Positives from the earnings report and analysts' reactions:
- Abercrombie made 19 cents a share, two cents better than consensus estimates.
- Online sales jumped 25% Y/Y to over $125mm.
- The company beat earnings estimates by a penny and reported $40mm more revenues than analysts' projected.
- It also boosted its buyback authorization plan by 10mm shares.
- Susquehanna raised its price target to $43 from $38 after the Q2 earnings.
- Wedbush also raised its price target to $45 from $30 on the back of this earnings report. It upgrade ANF to "buy" from "neutral" as well.
"Abercrombie & Fitch operates as a specialty retailer of casual apparel for men, women, and kids." (Business description from Yahoo Finance).
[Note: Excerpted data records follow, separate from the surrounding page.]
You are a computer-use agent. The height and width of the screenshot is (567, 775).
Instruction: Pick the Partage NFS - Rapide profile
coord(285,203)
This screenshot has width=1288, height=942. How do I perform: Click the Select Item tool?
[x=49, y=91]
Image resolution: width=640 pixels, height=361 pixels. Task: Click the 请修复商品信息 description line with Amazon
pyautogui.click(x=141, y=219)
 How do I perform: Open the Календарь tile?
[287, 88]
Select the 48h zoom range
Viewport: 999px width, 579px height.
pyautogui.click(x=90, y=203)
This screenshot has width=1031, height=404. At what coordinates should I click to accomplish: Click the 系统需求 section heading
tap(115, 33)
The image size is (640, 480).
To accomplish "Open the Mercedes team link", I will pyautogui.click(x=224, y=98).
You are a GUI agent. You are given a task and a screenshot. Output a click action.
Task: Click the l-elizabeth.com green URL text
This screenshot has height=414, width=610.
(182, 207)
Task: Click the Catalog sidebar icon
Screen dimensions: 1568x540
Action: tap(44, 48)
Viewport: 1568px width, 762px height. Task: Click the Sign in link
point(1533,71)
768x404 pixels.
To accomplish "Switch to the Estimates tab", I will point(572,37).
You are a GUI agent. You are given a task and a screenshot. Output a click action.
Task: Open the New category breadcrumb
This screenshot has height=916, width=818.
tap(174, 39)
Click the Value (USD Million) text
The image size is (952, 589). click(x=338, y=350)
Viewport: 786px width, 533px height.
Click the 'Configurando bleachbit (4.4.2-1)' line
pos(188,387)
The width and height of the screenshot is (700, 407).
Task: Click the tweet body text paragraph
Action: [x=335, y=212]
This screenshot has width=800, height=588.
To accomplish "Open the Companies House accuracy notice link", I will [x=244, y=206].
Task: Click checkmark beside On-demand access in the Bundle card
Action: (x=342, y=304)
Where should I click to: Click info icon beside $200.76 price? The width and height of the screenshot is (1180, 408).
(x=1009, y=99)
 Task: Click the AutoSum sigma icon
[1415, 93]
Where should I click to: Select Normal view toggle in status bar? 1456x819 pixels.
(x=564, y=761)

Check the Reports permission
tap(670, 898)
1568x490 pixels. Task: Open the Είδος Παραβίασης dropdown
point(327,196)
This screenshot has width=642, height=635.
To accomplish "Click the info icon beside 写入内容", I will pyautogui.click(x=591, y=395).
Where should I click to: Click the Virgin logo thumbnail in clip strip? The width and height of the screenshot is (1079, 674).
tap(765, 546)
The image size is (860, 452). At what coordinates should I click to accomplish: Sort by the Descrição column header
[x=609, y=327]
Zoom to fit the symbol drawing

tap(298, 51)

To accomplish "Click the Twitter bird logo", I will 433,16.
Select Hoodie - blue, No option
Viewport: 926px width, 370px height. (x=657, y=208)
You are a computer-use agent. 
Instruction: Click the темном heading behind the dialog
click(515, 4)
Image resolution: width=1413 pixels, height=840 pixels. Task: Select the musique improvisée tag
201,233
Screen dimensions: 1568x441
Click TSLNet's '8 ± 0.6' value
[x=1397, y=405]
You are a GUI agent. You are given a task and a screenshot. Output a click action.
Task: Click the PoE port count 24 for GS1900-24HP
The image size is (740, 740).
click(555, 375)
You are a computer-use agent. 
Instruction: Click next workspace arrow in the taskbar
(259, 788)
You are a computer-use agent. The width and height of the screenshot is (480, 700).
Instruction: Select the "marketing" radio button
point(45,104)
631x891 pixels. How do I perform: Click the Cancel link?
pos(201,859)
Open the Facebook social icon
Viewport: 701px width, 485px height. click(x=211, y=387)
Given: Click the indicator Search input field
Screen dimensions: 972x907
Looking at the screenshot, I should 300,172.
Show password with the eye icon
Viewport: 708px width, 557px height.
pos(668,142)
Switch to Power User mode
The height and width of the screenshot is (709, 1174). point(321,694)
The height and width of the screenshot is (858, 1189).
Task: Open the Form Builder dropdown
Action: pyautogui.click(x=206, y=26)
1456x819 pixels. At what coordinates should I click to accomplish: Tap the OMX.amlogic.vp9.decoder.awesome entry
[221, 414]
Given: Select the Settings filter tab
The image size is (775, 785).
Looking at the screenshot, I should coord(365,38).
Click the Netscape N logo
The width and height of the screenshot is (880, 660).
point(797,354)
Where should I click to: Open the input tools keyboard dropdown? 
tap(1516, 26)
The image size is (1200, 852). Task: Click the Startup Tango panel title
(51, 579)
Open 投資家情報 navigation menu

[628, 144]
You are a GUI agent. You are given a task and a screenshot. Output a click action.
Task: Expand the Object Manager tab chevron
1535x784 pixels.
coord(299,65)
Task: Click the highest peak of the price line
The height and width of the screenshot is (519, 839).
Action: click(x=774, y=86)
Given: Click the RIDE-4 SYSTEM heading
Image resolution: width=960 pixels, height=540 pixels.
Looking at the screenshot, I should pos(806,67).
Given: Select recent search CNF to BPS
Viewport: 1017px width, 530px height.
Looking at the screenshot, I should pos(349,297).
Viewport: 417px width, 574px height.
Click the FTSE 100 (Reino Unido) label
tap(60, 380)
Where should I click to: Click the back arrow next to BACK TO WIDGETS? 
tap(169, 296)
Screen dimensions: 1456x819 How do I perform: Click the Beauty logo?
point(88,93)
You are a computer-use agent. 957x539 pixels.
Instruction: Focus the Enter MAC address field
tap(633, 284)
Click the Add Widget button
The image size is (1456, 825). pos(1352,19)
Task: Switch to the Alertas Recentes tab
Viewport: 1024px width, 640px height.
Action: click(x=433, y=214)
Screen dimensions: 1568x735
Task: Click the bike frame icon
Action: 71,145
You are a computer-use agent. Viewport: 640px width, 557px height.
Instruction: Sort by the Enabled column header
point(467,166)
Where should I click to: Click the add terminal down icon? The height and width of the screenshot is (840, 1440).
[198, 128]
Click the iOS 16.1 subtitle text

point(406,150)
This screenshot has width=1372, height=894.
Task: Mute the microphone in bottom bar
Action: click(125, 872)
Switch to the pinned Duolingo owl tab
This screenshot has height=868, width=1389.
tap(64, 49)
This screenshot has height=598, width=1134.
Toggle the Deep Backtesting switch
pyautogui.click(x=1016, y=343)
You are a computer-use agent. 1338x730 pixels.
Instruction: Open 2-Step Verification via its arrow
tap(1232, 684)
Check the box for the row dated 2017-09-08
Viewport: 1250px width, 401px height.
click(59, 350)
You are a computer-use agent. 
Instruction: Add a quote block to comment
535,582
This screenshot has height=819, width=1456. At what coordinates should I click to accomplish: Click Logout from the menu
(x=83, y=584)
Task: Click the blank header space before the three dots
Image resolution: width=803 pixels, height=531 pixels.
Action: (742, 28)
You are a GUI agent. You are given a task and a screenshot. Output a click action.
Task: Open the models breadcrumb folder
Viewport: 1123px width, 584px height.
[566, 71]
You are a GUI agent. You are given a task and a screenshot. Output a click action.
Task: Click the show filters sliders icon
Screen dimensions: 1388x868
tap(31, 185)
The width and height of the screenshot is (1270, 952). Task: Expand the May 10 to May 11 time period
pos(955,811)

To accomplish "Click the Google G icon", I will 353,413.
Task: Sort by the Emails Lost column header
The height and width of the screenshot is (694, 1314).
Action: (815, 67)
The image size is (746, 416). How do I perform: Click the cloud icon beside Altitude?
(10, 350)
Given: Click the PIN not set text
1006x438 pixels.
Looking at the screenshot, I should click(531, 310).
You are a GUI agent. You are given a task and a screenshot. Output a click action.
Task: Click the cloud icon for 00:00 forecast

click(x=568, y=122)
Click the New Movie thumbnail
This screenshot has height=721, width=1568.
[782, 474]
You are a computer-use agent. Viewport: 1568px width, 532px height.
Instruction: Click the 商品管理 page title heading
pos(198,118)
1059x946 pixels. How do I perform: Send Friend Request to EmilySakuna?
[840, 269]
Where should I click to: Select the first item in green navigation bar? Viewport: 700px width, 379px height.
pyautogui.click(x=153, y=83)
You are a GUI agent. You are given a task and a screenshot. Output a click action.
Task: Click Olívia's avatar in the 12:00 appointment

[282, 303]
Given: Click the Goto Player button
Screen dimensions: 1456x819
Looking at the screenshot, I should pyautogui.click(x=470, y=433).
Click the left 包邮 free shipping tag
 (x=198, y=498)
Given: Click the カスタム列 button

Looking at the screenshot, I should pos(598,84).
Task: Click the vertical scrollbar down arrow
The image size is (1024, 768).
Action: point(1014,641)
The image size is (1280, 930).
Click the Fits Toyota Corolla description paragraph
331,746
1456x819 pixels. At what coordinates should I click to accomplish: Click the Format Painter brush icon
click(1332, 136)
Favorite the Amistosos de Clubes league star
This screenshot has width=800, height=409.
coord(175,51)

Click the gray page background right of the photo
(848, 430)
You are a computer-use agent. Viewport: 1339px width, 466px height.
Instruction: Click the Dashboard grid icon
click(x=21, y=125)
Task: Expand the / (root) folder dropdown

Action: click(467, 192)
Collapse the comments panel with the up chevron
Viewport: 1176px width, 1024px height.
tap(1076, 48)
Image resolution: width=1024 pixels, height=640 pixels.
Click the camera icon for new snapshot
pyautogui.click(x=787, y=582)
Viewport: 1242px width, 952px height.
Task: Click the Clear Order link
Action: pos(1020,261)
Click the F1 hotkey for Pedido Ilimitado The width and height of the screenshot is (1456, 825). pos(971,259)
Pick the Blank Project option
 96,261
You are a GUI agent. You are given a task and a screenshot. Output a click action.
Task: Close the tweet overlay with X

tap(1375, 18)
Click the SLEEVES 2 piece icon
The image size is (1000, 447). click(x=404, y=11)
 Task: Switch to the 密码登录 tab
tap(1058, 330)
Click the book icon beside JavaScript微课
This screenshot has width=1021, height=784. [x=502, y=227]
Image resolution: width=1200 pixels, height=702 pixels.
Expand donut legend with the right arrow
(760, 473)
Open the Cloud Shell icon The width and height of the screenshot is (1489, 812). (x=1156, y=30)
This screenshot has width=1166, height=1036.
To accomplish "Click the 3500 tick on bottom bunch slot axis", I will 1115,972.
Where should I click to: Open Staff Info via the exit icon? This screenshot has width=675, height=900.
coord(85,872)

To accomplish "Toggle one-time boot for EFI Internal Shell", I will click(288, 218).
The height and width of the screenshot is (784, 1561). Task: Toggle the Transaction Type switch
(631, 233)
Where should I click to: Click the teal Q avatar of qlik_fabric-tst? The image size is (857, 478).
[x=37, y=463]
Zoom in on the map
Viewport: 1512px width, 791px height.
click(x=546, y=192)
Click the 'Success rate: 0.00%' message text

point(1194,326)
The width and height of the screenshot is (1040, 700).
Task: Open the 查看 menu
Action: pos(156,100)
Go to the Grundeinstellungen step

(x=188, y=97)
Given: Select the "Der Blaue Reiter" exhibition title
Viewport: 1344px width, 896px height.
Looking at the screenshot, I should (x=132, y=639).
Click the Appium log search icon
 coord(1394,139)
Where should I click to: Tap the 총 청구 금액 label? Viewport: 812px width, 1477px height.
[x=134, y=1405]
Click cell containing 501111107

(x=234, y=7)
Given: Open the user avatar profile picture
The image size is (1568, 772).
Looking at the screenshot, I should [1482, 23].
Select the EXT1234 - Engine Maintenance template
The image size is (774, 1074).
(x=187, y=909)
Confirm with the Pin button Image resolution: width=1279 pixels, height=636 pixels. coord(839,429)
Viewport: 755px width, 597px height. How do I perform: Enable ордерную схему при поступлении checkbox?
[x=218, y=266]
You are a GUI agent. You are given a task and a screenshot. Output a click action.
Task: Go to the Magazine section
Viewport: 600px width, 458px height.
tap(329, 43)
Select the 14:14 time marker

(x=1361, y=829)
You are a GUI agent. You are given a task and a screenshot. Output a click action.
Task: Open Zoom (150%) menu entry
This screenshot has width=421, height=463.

Four additional reasons ANF still has upside at $35 a share:
- The company has almost $300mm in net cash (10% of market capitalization) on the books and an insider purchased over $350k in shares in late May. It also yields 2.2%.
- The stock is selling towards the bottom of its five year valuation range based on P/E, P/S, P/CF and P/B.
- ANF is selling at just over 11 times forward earnings, a discount to its five year average (17.1). It also sports a five year projected PEG of under 1 (.80).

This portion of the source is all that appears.